+++ Data supplied +++

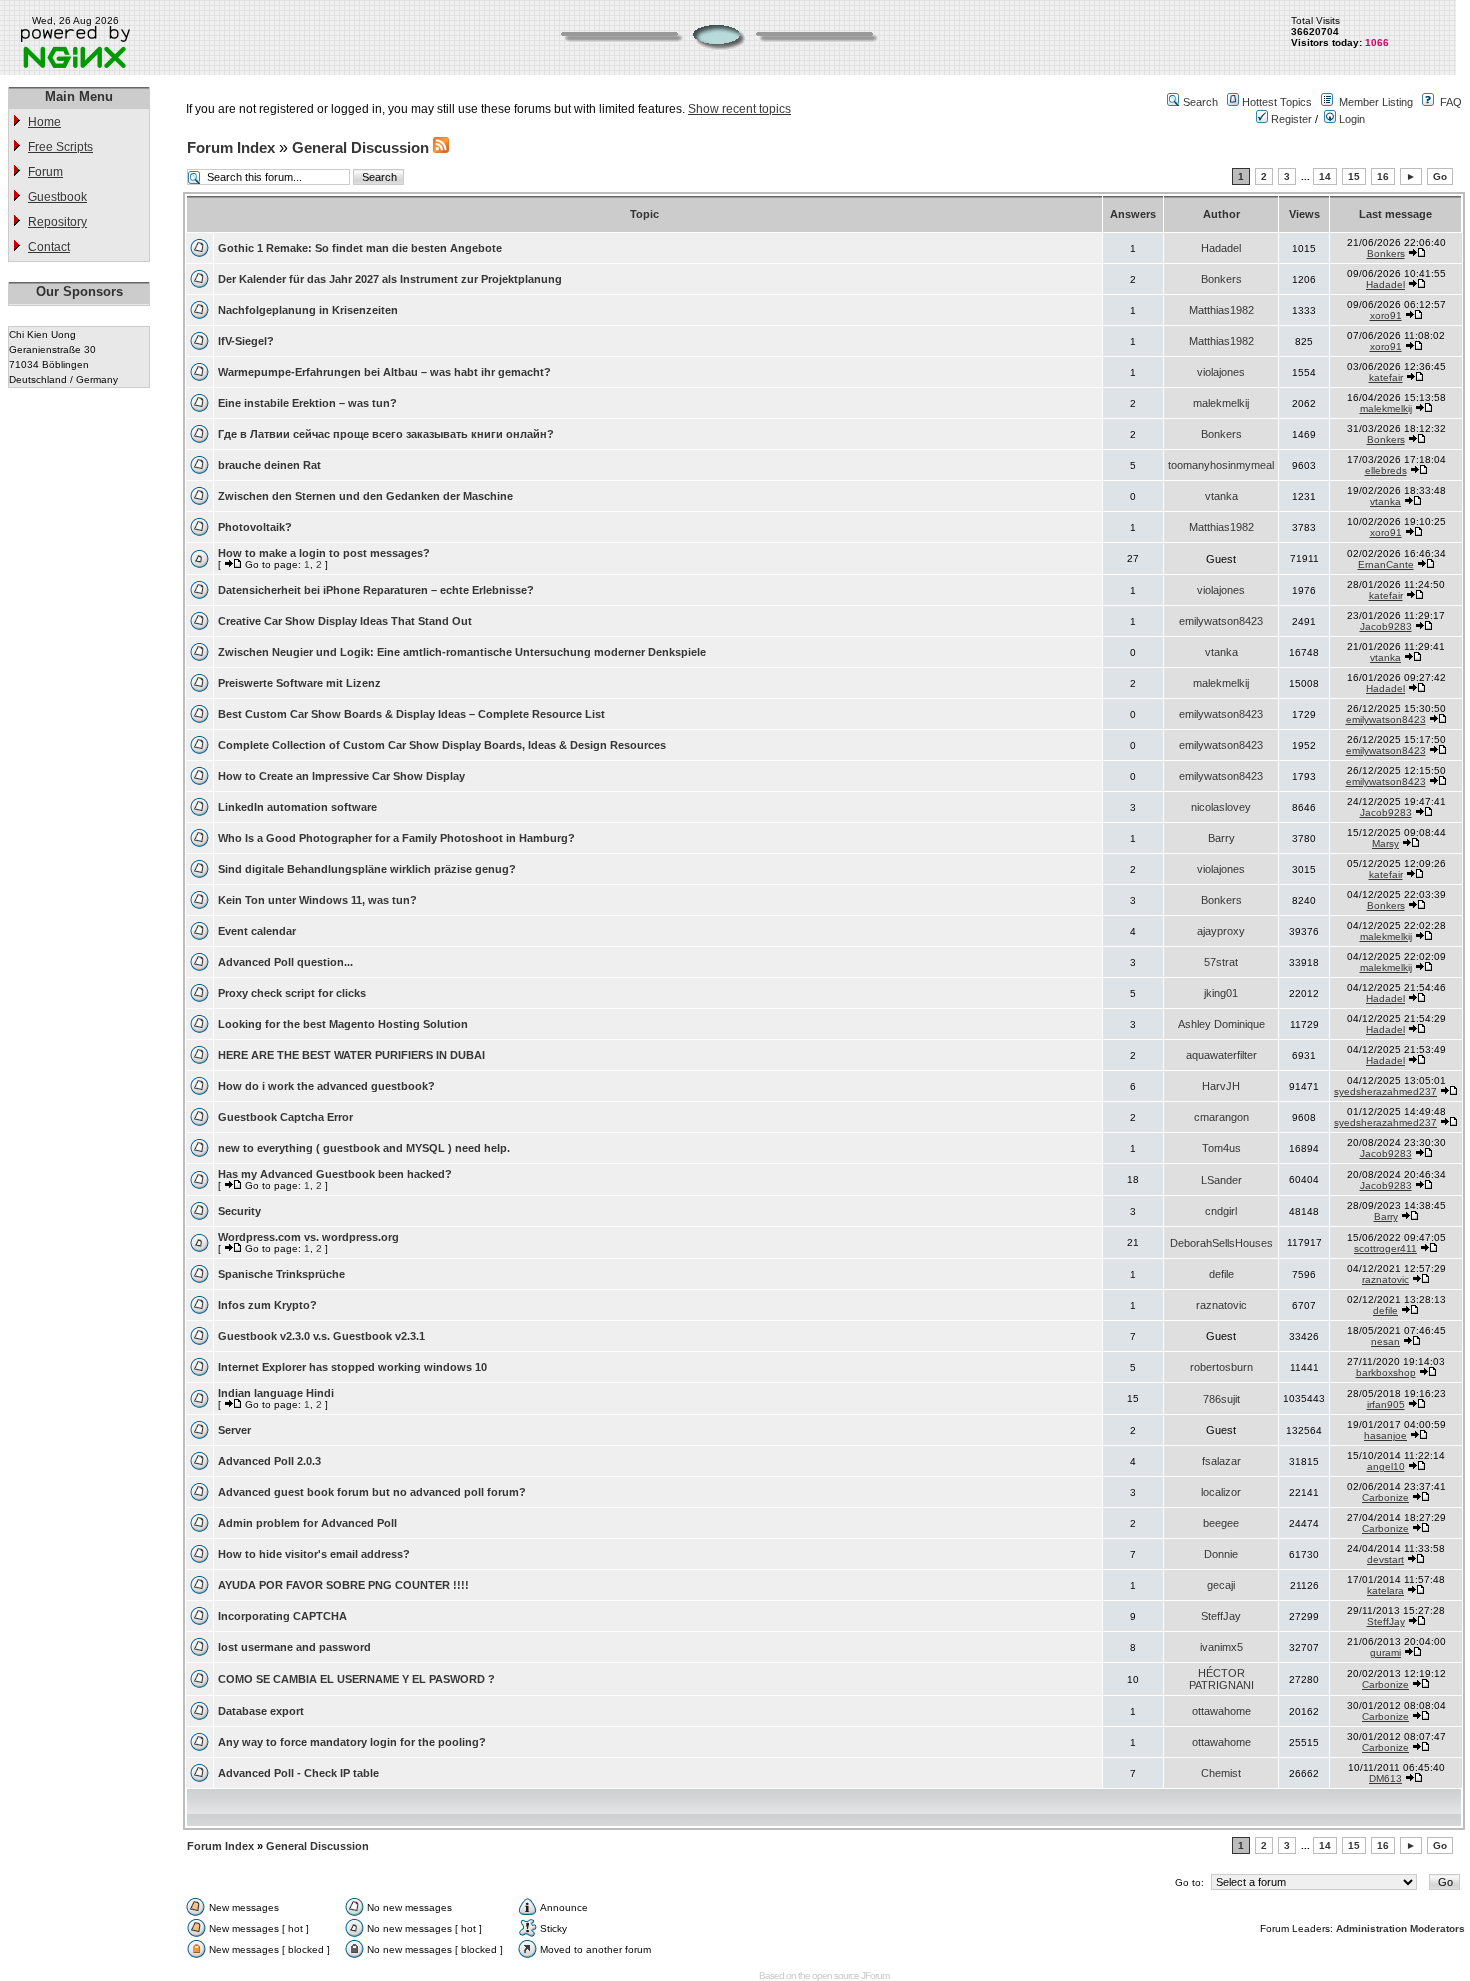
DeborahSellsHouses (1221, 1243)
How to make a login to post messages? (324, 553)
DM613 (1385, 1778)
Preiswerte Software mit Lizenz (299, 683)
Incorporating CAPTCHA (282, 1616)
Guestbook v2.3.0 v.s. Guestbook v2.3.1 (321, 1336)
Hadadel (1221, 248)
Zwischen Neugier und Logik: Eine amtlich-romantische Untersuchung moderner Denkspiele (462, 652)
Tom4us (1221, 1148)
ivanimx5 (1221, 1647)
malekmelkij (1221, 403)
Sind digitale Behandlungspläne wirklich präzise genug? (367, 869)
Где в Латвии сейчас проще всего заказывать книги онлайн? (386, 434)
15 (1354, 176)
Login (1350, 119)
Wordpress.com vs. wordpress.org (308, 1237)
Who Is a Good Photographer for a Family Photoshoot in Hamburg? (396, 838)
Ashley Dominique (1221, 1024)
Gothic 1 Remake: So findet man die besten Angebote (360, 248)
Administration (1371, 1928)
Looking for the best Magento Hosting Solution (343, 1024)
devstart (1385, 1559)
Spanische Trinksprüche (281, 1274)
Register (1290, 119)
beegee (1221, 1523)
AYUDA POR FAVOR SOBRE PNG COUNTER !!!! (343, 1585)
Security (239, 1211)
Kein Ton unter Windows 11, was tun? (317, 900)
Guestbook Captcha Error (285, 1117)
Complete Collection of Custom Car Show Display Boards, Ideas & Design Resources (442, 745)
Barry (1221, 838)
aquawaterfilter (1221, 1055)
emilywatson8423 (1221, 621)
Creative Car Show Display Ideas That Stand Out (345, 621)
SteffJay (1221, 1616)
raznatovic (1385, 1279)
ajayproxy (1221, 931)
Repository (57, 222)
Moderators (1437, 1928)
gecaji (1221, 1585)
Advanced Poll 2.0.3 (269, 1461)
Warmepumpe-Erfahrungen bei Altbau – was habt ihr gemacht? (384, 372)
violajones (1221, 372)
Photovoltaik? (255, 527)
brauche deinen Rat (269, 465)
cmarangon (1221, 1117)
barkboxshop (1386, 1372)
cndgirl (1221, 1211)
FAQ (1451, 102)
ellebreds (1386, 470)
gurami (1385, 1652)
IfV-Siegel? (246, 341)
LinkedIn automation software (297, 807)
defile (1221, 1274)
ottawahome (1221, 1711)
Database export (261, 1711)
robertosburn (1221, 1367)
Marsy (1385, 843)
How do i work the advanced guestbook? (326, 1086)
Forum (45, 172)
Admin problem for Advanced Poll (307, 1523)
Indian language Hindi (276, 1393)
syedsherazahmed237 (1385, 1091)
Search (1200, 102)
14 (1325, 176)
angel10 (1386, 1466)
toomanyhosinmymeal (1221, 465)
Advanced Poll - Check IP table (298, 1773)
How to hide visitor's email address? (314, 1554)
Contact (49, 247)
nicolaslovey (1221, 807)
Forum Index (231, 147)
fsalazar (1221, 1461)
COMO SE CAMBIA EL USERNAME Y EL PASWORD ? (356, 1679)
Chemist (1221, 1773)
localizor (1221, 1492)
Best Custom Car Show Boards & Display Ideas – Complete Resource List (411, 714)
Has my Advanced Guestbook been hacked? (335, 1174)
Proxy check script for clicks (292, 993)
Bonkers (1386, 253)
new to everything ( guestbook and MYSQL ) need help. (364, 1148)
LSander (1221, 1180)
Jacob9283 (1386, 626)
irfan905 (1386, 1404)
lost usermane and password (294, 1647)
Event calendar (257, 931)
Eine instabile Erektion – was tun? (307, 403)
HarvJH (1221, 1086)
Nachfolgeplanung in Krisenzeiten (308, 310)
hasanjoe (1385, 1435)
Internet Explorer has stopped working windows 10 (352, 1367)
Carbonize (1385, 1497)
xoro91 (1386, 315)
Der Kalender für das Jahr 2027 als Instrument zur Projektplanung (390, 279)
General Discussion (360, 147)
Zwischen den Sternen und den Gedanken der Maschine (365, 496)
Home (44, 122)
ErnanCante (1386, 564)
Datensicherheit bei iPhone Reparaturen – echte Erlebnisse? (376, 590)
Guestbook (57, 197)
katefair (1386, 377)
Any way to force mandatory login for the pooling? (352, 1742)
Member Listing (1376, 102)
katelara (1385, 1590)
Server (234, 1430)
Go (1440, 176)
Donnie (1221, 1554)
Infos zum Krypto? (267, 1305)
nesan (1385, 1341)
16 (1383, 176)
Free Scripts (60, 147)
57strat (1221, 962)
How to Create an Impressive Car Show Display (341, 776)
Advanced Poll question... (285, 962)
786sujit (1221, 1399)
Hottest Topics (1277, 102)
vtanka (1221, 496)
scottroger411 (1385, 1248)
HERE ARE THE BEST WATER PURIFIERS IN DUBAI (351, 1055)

+++

The records above, minus their pictures, are to be returned verbatim.

● **Answer section**
DeborahSellsHouses (1221, 1243)
How to make a login to post messages? (324, 553)
DM613 (1385, 1778)
Preiswerte Software mit Lizenz (299, 683)
Incorporating CAPTCHA (282, 1616)
Guestbook v2.3.0 v.s. Guestbook v2.3.1 (321, 1336)
Hadadel (1221, 248)
Zwischen Neugier und Logik: Eine amtlich-romantische Untersuchung moderner Denkspiele (462, 652)
Tom4us (1221, 1148)
ivanimx5 (1221, 1647)
malekmelkij (1221, 403)
Sind digitale Behandlungspläne wirklich präzise genug? (367, 869)
Где в Латвии сейчас проще всего заказывать книги онлайн? (386, 434)
15 (1354, 176)
Login (1350, 119)
Wordpress.com vs. wordpress.org (308, 1237)
Who Is a Good Photographer for a Family Photoshoot in Hamburg? (396, 838)
Ashley Dominique (1221, 1024)
Gothic 1 Remake: So findet man die besten Angebote (360, 248)
Administration (1371, 1928)
Looking for the best Magento Hosting Solution (343, 1024)
devstart (1385, 1559)
Spanische Trinksprüche (281, 1274)
Register (1290, 119)
beegee (1221, 1523)
AYUDA POR FAVOR SOBRE PNG COUNTER !!!! (343, 1585)
Security (239, 1211)
Kein Ton unter Windows 11, was tun? (317, 900)
Guestbook Captcha Error (285, 1117)
Complete Collection of Custom Car Show Display Boards, Ideas & Design Resources (442, 745)
Barry (1221, 838)
aquawaterfilter (1221, 1055)
emilywatson8423 (1221, 621)
Creative Car Show Display Ideas That Stand Out (345, 621)
SteffJay (1221, 1616)
raznatovic (1385, 1279)
ajayproxy (1221, 931)
Repository (57, 222)
Moderators (1437, 1928)
gecaji (1221, 1585)
Advanced Poll 2.0.3 (269, 1461)
Warmepumpe-Erfahrungen bei Altbau – was habt ihr gemacht? (384, 372)
violajones (1221, 372)
Photovoltaik? (255, 527)
brauche deinen Rat (269, 465)
cmarangon (1221, 1117)
barkboxshop (1386, 1372)
cndgirl (1221, 1211)
FAQ (1451, 102)
ellebreds (1386, 470)
gurami (1385, 1652)
IfV-Siegel? (246, 341)
LinkedIn automation software (297, 807)
defile (1221, 1274)
ottawahome (1221, 1711)
Database export (261, 1711)
robertosburn (1221, 1367)
Marsy (1385, 843)
How do i work the advanced guestbook? (326, 1086)
Forum (45, 172)
Admin problem for Advanced Poll (307, 1523)
Indian language Hindi (276, 1393)
syedsherazahmed237 (1385, 1091)
Search (1200, 102)
14 (1325, 176)
angel10 (1386, 1466)
toomanyhosinmymeal (1221, 465)
Advanced Poll - Check IP table (298, 1773)
How to hide visitor's email address? (314, 1554)
Contact (49, 247)
nicolaslovey (1221, 807)
Forum Index (231, 147)
fsalazar (1221, 1461)
COMO SE CAMBIA EL USERNAME Y EL PASWORD ? (356, 1679)
Chemist (1221, 1773)
localizor (1221, 1492)
Best Custom Car Show Boards & Display Ideas – Complete Resource List (411, 714)
Has my Advanced Guestbook been hacked? (335, 1174)
Proxy check script for clicks (292, 993)
Bonkers (1386, 253)
new to everything ( guestbook and MYSQL ) need help. (364, 1148)
LSander (1221, 1180)
Jacob9283 (1386, 626)
irfan905 (1386, 1404)
lost usermane and password (294, 1647)
Event calendar (257, 931)
Eine instabile Erektion – was tun? (307, 403)
HarvJH (1221, 1086)
Nachfolgeplanung in Krisenzeiten (308, 310)
hasanjoe (1385, 1435)
Internet Explorer has stopped working windows 10 (352, 1367)
Carbonize (1385, 1497)
xoro91 (1386, 315)
Der Kalender für das Jahr 2027 als Instrument zur Projektplanung (390, 279)
General Discussion (360, 147)
Zwischen den Sternen und den Gedanken der Maschine (365, 496)
Home (44, 122)
ErnanCante (1386, 564)
Datensicherheit bei iPhone Reparaturen – echte Erlebnisse? (376, 590)
Guestbook (57, 197)
katefair (1386, 377)
Any way to force mandatory login for the pooling? (352, 1742)
Member Listing (1376, 102)
katelara (1385, 1590)
Server (234, 1430)
Go (1440, 176)
Donnie (1221, 1554)
Infos zum Krypto? (267, 1305)
nesan (1385, 1341)
16 (1383, 176)
Free Scripts (60, 147)
57strat (1221, 962)
How to Create an Impressive Car Show Display (341, 776)
Advanced Poll question... (285, 962)
786sujit (1221, 1399)
Hottest Topics (1277, 102)
vtanka (1221, 496)
scottroger411 (1385, 1248)
HERE ARE THE BEST WATER PURIFIERS IN DUBAI (351, 1055)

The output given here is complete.